This proposal would let states petition for H-2A and H-2B seasonal work visas based on their own population and labor needs. Instead of each employer running its own labor market test, a participating state would assess shortages statewide, petition the federal government for a set number of visas, and distribute them to employers within the state under federal rules. The state would have to justify the number of visas it requests for each occupation, using data on how many jobs in that occupation cannot be filled by US workers. Visas granted this way would not count against the national H-2B cap. Because H-2A visas are not capped, the benefit for agricultural employers is simply that they would no longer have to run the labor market test themselves. Existing federal requirements on wages and working conditions would still apply for these jobs under the state opt-in.

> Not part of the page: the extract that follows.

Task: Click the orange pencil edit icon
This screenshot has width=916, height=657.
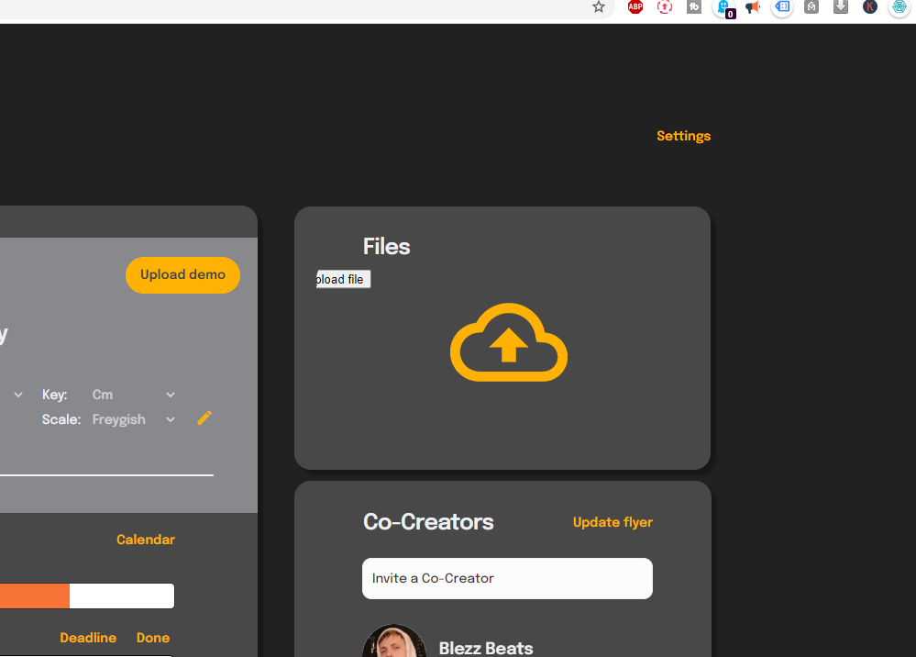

STATE OPT-IN FOR EXISTING TEMPORARY WORK VISAS
The Case ForÂ
Supporters argue that the state opt-in model would boost economic benefits by matching foreign workers to local shortages as they happen. Some states have industries that rely heavily on temporary foreign labor. California, for example, uses H-2A visas extensively for seasonal farm work, and states like Alaska, Maine, and Maryland rely on H-2B visas for their seafood processors. Other states don’t face the same pressures. They note that the demand for foreign workers is uneven across states, growing in some while easing in others. Supporters argue that this is exactly why a state-by-state system would more accurately place workers where they are truly needed than uniform national caps. It is also a way to make more H-2B visas available where they are genuinely needed. States can make it easier for employers in their key industries to get the workers they need. States with fewer shortages or fewer industries that rely on foreign labor can simply choose not to opt in, while their employers can still individually petition for needed workers.
The Case Against
Critics of this proposal often oppose increasing employment-based immigration generally. They note that because the state opt-in visas wouldn’t count against the national caps, this proposal would raise the total number of temporary work visas granted in the US. They oppose this for the same identity, safety, and economic reasons they oppose other proposals that increase immigration. More specifically, they argue that dropping the individual-employer labor-market test removes a key safeguard for American workers. Even where an industry in a state faces broad shortages, they argue, there is value in making each employer prove, each time, that it cannot find a qualified American for that specific job. Even where local US workers are scarce, they argue, US workers elsewhere in the country might move for the work if given the incentive, rather than an employer turning to a foreign worker. They further argue that the continued reliance by industries on foreign labor is not in the country’s interests.